Besides that, the city is clean, not as crowded as Dubai, smaller (in Dubai you have to drive so long to get from one interesting place to another), and people seem more relaxed.
I guess the only way to see if I’m right is to check it out yourselves, but for those who have been to one or both, what did you think of it? Do you agree with me?
All in all, we had a very calm and pleasant break from Jeddah. And perhaps we liked it so much because of our low expectations. Our days were filled with some shopping, some movies, some walking and running, relaxing on the beach, some good food (same you can get in Jeddah, but we enjoyed it very much to be able to go together to very simple, local places, which often don’t have a family section in Jeddah).
The idea was to drive to Muscat, Oman, by car and back, but we enjoyed our days so much that we decided to stay a full week in Abu Dhabi.
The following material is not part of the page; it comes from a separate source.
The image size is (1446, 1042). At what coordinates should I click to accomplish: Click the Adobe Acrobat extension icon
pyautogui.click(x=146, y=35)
The only excursion we made was to Al Ain, an oasis town 160 kilometers east from Abu Dhabi, where we visited the National Museum, oasis, and Jebel Hafeet, a mountain where we got stuck among celebrating Pakistanis and Indians.
One of the main things I enjoyed during this trip was taking pictures and experimenting with my camera. It must have been quite boring for Ahmed
all the from time to time, but luckily, he found a hobby of his own:
It sometimes takes flamboyant postures to make a unique photo (see upper right) …
But the result is worth the effort, isn’t it?
Here are some more pictures I took:
Before heading back to Jeddah, we decided to spend the last day in Dubai. I had been there not so long ago, but for Ahmed it had been 10 years, so you can imagine it had changed quite a bit!
We enjoyed visiting Madinat Jumeirah, a shopping (of course!), entertainment and hotel complex. Especially the Arabian-style architecture, souq, and Venice-like canals were worth seeing. The Dubai Mall was a bit too overwhelming (for me at least), and to our disappointment, the fountain only ‘danced’ one very short song.
We definitely hope to be back on this side of the peninsula soon.
Have you ever been to Dubai, Abu Dhabi, or any of the other Emirates? What was your experience?